Set problem — In the listing below, set down the lines starting at the one that contains "Task: Select the 房屋建筑 review type" and ending at the one that contains "Action: 62,169", including both, without changing anything. Leave the pictures out of your answer.

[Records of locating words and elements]
^^^^

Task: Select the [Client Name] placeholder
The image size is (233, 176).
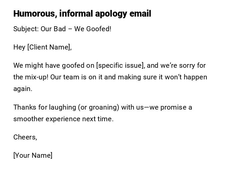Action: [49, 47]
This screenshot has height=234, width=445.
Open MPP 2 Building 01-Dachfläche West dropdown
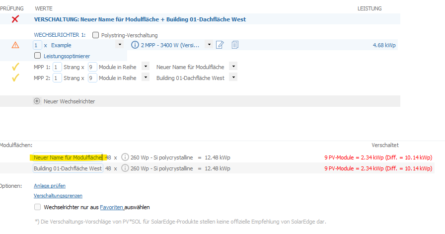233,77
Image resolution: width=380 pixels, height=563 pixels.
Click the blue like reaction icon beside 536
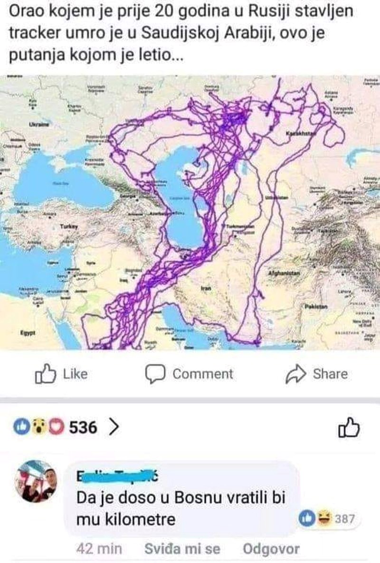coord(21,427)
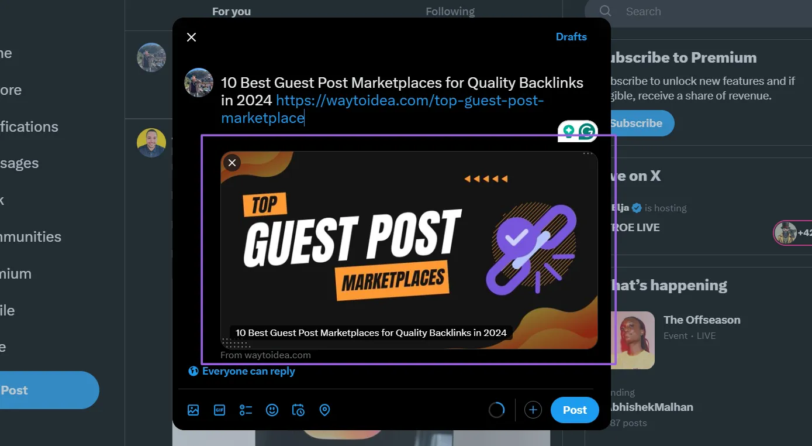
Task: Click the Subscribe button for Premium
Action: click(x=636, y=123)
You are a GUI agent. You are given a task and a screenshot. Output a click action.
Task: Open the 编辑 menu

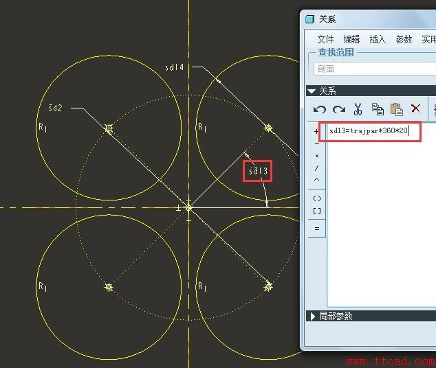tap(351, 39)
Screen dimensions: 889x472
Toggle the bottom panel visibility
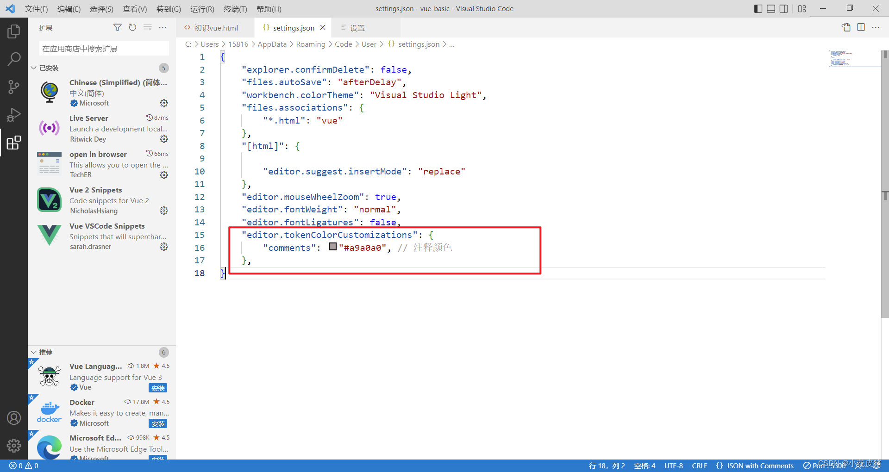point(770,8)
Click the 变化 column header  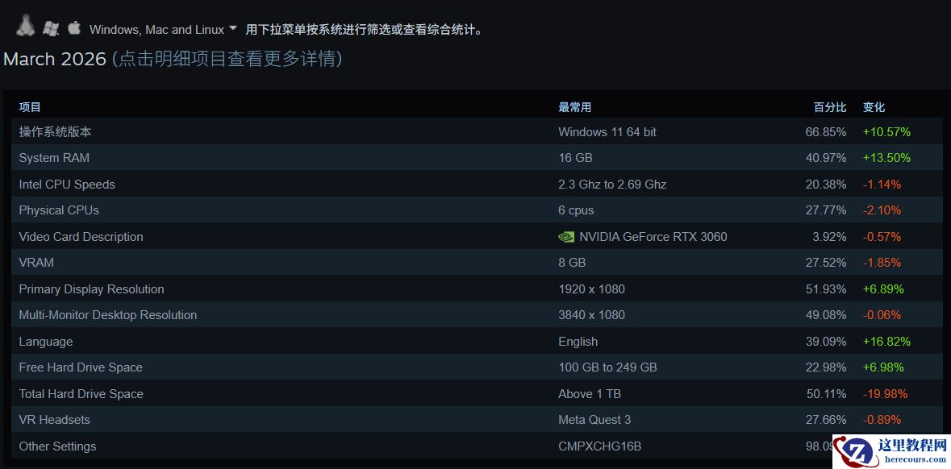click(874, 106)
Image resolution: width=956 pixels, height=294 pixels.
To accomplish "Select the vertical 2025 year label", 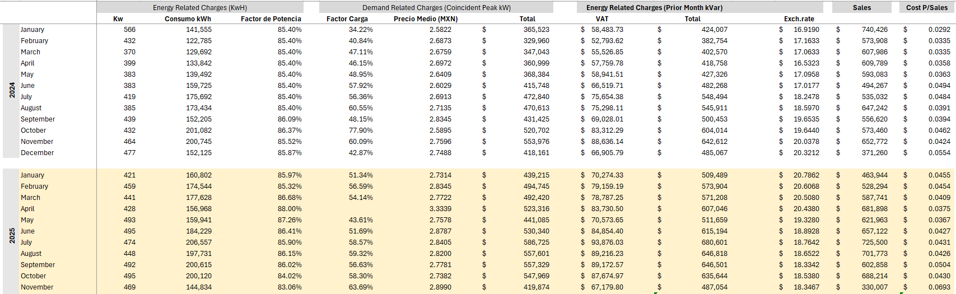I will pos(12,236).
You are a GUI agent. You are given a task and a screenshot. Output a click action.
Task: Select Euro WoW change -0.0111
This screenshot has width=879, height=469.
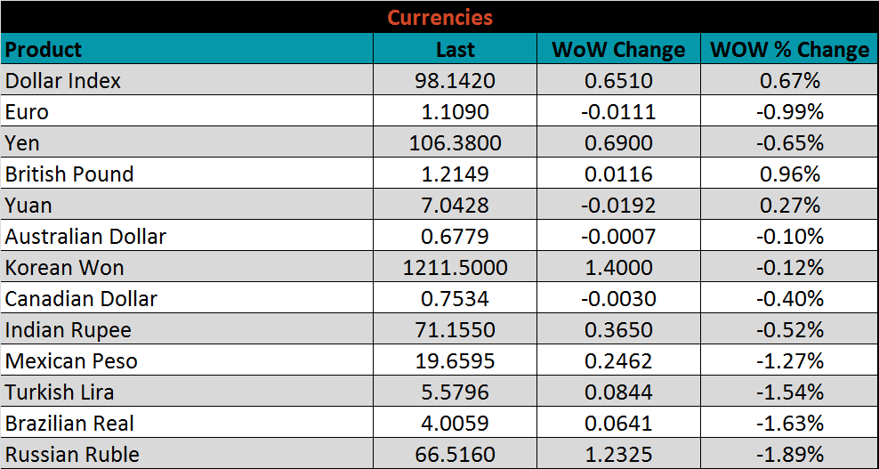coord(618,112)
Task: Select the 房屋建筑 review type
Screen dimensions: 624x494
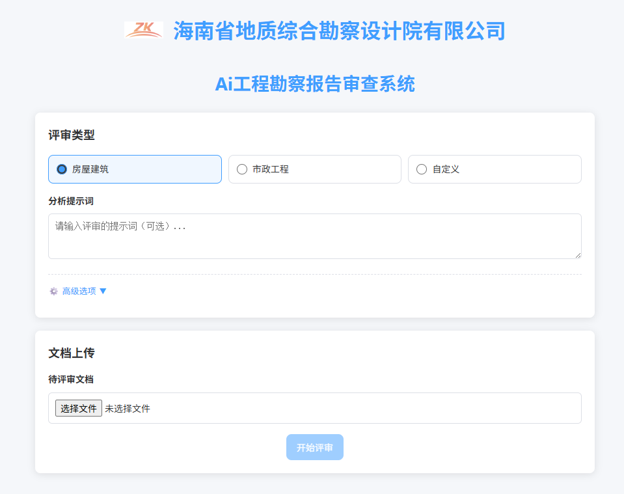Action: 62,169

^^^^

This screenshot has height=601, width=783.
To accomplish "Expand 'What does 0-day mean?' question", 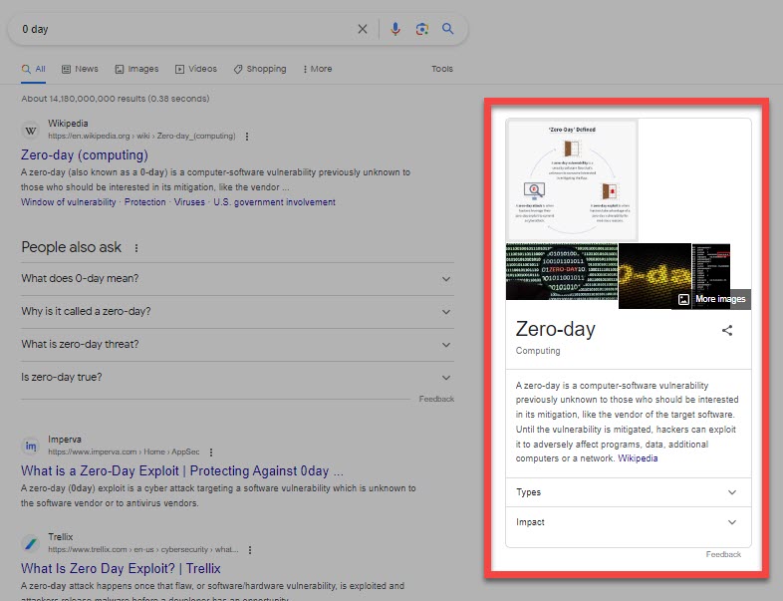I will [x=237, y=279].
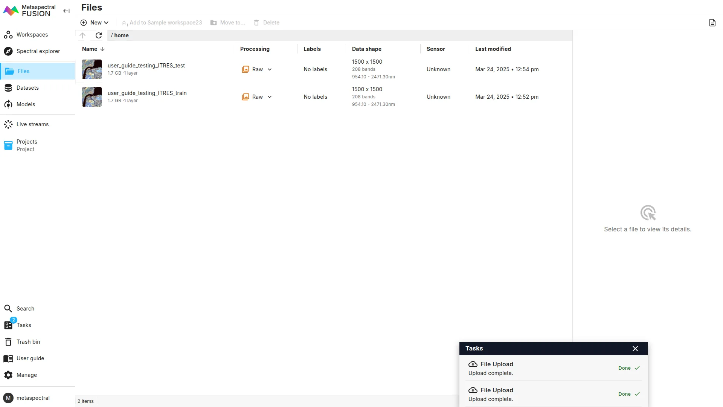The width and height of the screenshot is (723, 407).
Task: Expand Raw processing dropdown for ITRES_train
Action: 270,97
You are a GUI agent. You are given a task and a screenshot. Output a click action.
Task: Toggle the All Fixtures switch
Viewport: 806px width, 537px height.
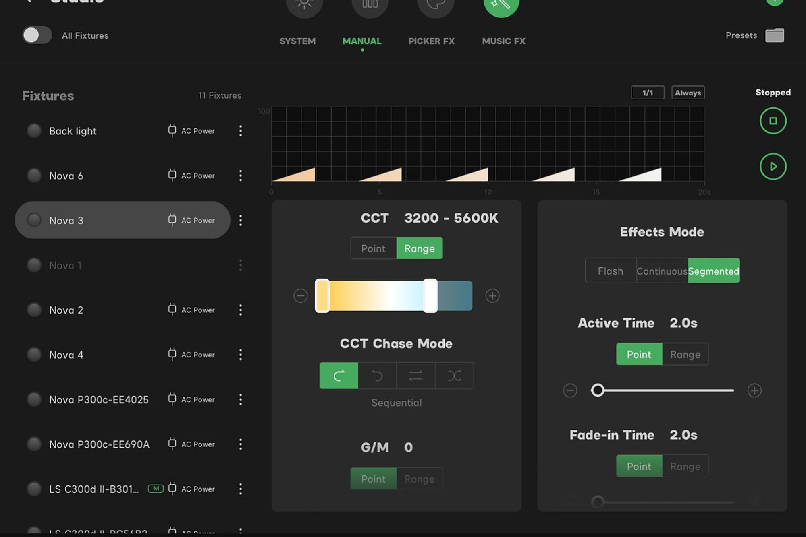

^^^^

Full response —
Task: Select the 房屋建筑 review type
Screen dimensions: 624x494
Action: 62,169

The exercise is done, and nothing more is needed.